Redox additive enhanced capacitance: Multi-walled carbon nanotubes/polyaniline nanocomposite based symmetric supercapacitors for rapid charge storage

In the present study, we report all-solid-state high energy density symmetric supercapacitors based on partially exfoliated multi-walled carbon nanotubes (Px-MWCNT)/Polyaniline (PANI) nanocomposites with redox-active polymer gel as an electrolyte/separator. Fabrication of mechanically stable polymer gel electrolyte with high ionic conductivity, excellent compatibility with the active material, and long cycle life is pivotal to obtain superior electrochemical performance for flexible solid-state supercapacitor devices. An organically reversible redox-active (hydroquinone-HQ) non-covalent approach adopted to achieve the significant enhancement in specific capacitance. The highest specific capacitance of 186.1, 809.6 and 644.4 F g(-1) was achieved at 25 mV s-1 for Px-MWCNT, Px-MWCNT/PANI and PANI based symmetric supercapacitor cells, respectively. The enhancement in capacitance was found to be increased in the order of 82.5%, 129% and 34.3% for Px-MWCNT, Px-MWCNT/PANI, and PANI respectively when compared with devices lacking in redox-active HQ. Moreover, incorporation of redox-active HQ transforms the pseudocapacitance to battery-type behavior.
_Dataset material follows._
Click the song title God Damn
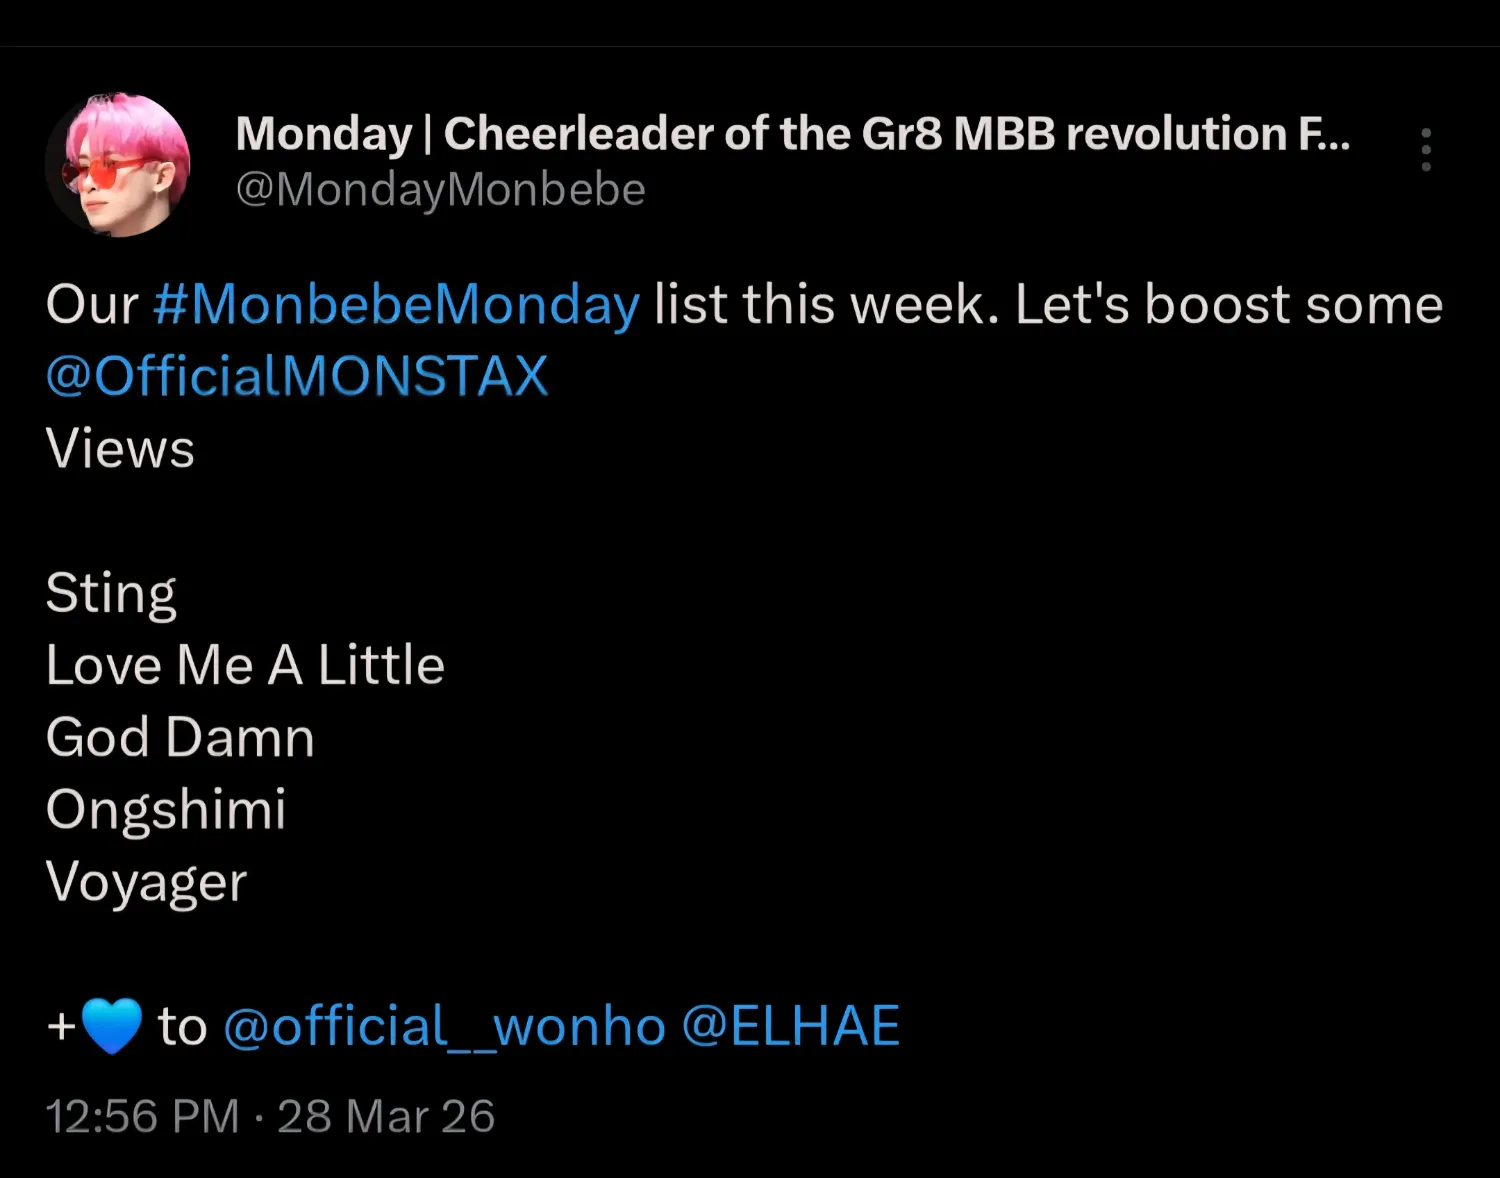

The polymer grafted morphology of nanocomposite (Px-MWCNT/PANI) in 1:1 wt ratio as an electrode material with redoxactive gel polymer electrolyte exhibits synergistic effect in specific capacitance enhancement with excellent charge-discharge rate capability and electrochemical stability (78% capacitive retention after 2000 cycles) than pure PANI (69.4% capacitive retention after 2000 cycles) based supercapacitor.